Она выдернула свою руку и отвернулась к окну. Она покусывала нижнюю губу.

   — Маргарета, я знаю, что не могу дать тебе всего, что давал Ролан...

   — Ники, пожалуйста. Мы не можем возвратиться к тому, что было.

   — Почему?

   — Потому что сейчас всё изменилось.

   — Что изменилось?

   — Всё. Изменился ты. Изменилась я. Мы изменились.

Она встала и подошла к окну. На подоконнике в вазе стояли высохшие цветы — ещё прошлого года. Рассеянно оторвала лепесток. Тот рассыпался в прах.

   — Маргарета... ты, кажется, не понимаешь.

   — Не понимаю чего, Ники?

   — Куда бы я ни посмотрел, я вижу твои проклятые глаза.

И вдруг ему захотелось закричать, разбить вазу об стену. Но тут он увидел на её лице слёзы.

   — Это ты не понимаешь, — сказала она.

   — Я?

   — О Ники, ты не понимаешь, что я только причиню тебе боль, рано или поздно я не смогу удержаться, чтобы не причинить тебе боль. Неужели ты не понимаешь этого до сих пор?

Он покачал головой:

   — Мне всё равно...

   — Но тебе не будет всё равно, если это случится. В тот момент, когда это случится, тебе не будет всё равно.
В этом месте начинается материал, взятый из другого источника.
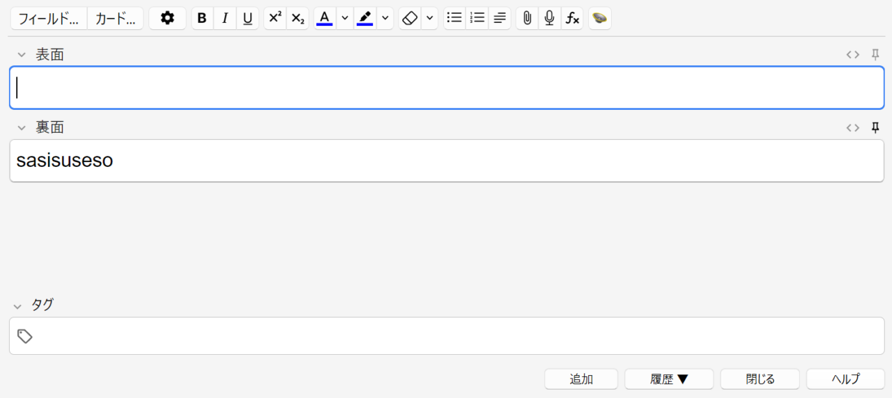Image resolution: width=892 pixels, height=398 pixels.
Task: Collapse the 裏面 field section
Action: click(x=22, y=128)
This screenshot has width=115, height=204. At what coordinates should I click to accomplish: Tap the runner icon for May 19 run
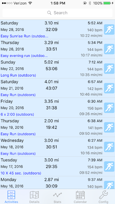coord(109,128)
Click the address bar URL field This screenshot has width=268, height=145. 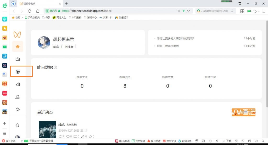point(118,11)
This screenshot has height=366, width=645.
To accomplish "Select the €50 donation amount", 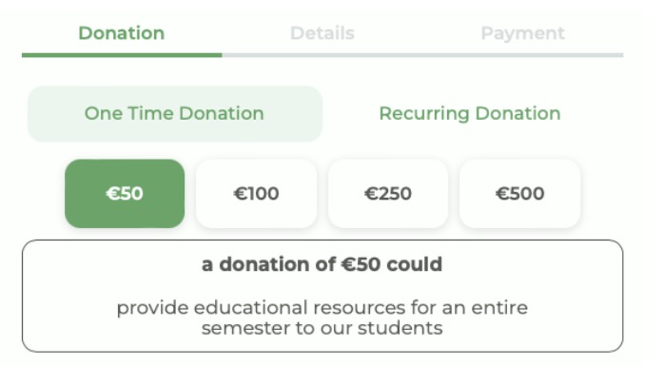I will point(125,194).
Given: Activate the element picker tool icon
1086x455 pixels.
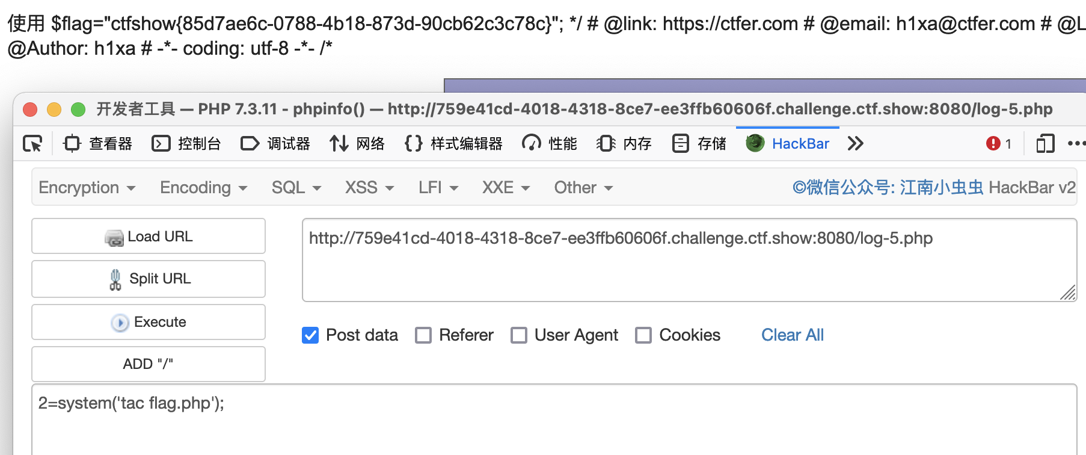Looking at the screenshot, I should [32, 144].
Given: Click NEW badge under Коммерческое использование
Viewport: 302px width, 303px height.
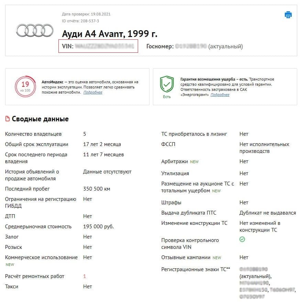Looking at the screenshot, I should pos(10,265).
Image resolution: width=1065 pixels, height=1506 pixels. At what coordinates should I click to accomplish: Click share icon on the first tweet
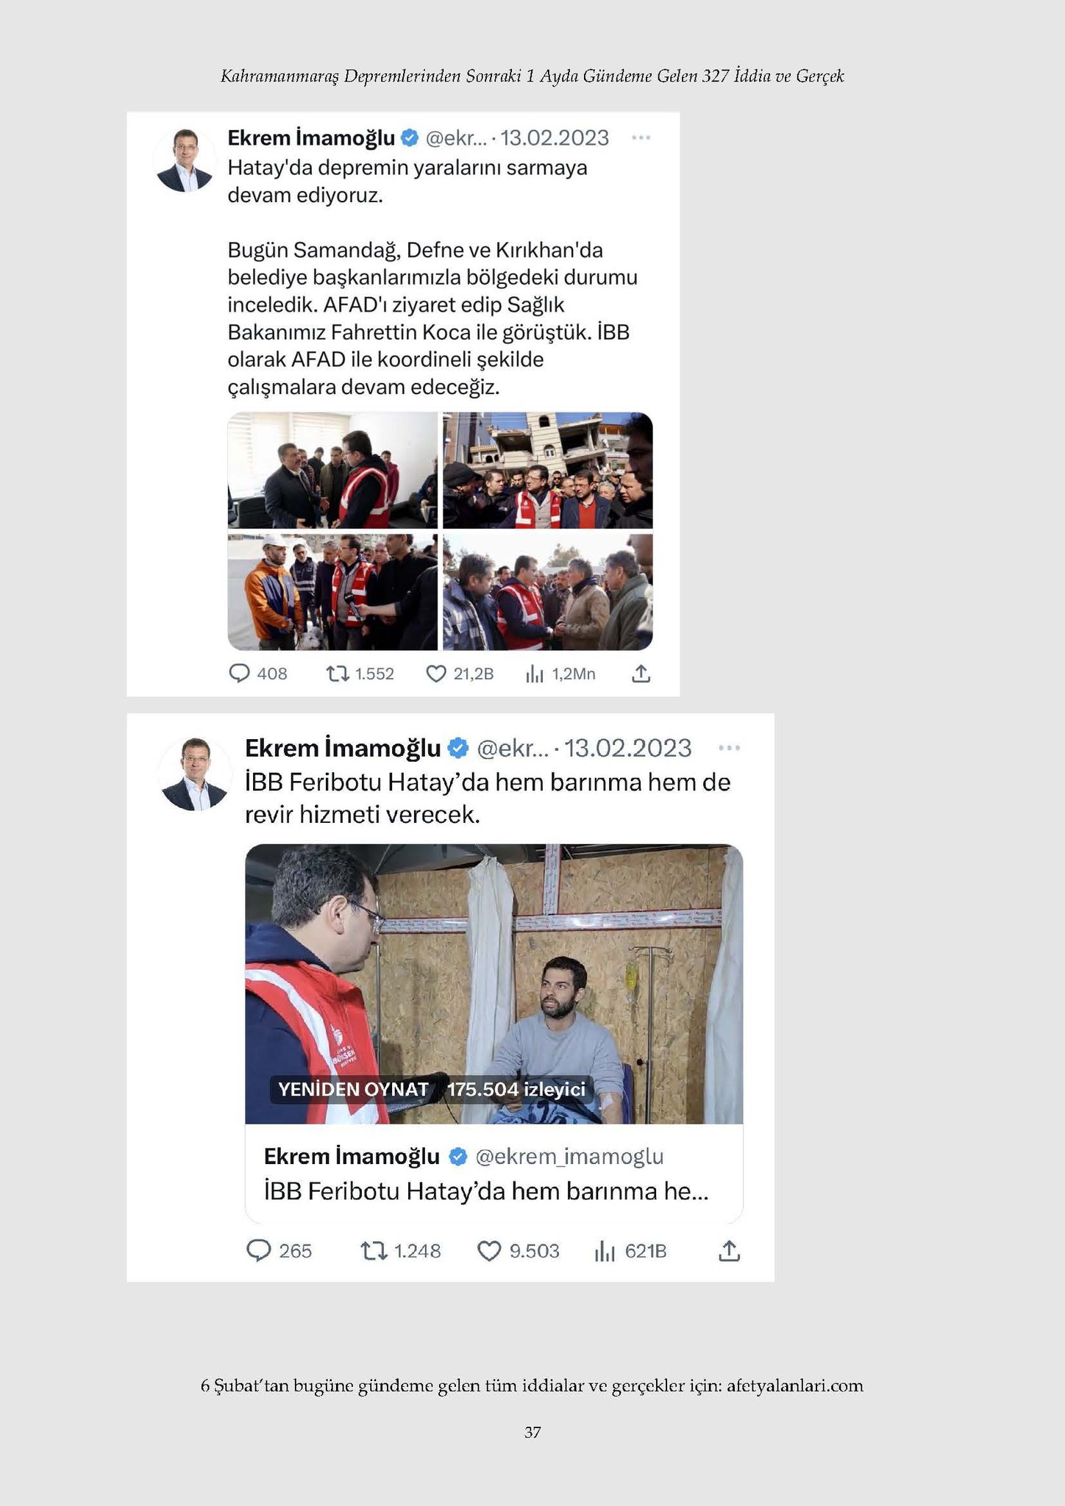point(641,674)
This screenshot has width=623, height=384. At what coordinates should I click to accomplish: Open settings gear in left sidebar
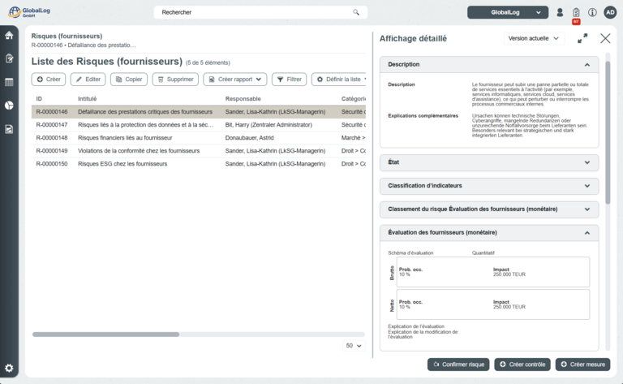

Позднее, идя по Монмартру, он увидел, должно быть, не менее дюжины женщин, столь же красивых, как Зелле. Но спасения не было, потому что она по-прежнему оставалась единственной.

Он думал о ней слишком много в последующие дни. Думал о Кравене и хотел бы, чтобы ему представился случай выразить сожаление. Он думал о Михарде и о его словах.

Когда декабрь растаял в январе, он обнаружил, что возвращается к жизни, которую вёл прежде. Он рисовал по утрам, в начале дня, затем отдыхал и встречался с Вадимом де Маслоффом за вечерней выпивкой. Он даже в какой-то момент нанял другую натурщицу — тоненькую девушку с мальчишеской фигуркой и стрижеными светлыми волосами. После скромной выставки акварелей он провёл пятнадцать дней, путешествуя по Италии, заполняя маленький альбом набросками, передвигаясь от одного дешёвого отеля к другому.

вернуться

17

Ренуар Огюст (1841—1919) — французский живописец, график и скульптор, близкий к импрессионистам.

Моне Клод (1840—1926) — французский живописец, один из главных представителей импрессионизма.